Although Wade is familiar with all painting mediums, her preference is for acrylics.
"It's by far the best medium. It can withstand ultraviolet light, mold, the extremes of hot and cold. Its ability to endure and its longevity is everything to me," she says.
"Sometimes I joke that I want my paintings, like the pharaoh, to live forever. I want them to survive, as Shakespeare said, 'the slings and arrows of outrageous fortune.' "
Rosicrucian Exhibit
Wade's paintings in the Rosicrucian exhibit range from 8 by 10 inches to 4 by 5 feet, and some are diptychs and triptychs.
"I like to work big," Wade says. "I have many wall-size pieces I have to store because they're room-size. They're gigantic pieces that belong in museums. My preferred size is maybe 3 by 4 feet. I like a little over life-size."
Prices of the pieces in the show range from $350 for the smallest pieces to $16,000 for one of the diptychs. Most canvases are in the $2,000 to $8,000 range.

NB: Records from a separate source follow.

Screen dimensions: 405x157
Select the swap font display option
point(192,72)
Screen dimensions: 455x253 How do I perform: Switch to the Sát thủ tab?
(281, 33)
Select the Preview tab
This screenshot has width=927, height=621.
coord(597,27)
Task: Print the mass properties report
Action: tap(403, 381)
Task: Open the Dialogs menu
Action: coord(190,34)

While paintings are traditionally flat, Wade describes hers as "sculptured paintings. They're three-dimensional. My pieces are highly contoured and sculptured with mountainous quantities of pigment.
"People can't keep their hands off them. Bless their hearts, they can't help it, they have to touch the surface. They're very tactile."
Egyptian Influences
While Wade says her life is divided into the two worlds of art and academia, she does make time for Egypt, the inspiration for this show and much of her art.
With her husband, she visits Egypt at least once a year and sometimes twice, often participating in archeological digs.
"I need to see the tomb paintings and the monumental structures," she says.
"These are very high and very harmonious creations of the human consciousness. It's such a holistic integration for me to see these.
"There is something so magnetic and compelling about seeing the physical evidence of the ancient world. It's best preserved and best accessible in Egypt.
"We can see the best that our species has done in what has been preserved in Egypt. This was a glorious high point for human civilization."
"Expressions of Ancient Egypt," a one-woman show of paintings by Cory Wade, is on exhibit through Dec. 30 in the gallery of the Rosicrucian Egyptian Museum, Park and Naglee avenues. Hours are 10 a.m. to 5 p.m. Monday through Friday and 11 a.m. to 6 p.m. Saturday and Sunday. Admission is $9 general, $7 for seniors and students with identification, $5 for children 5 to 10 and free to children under 5. The museum is closed on Dec. 24 and 25.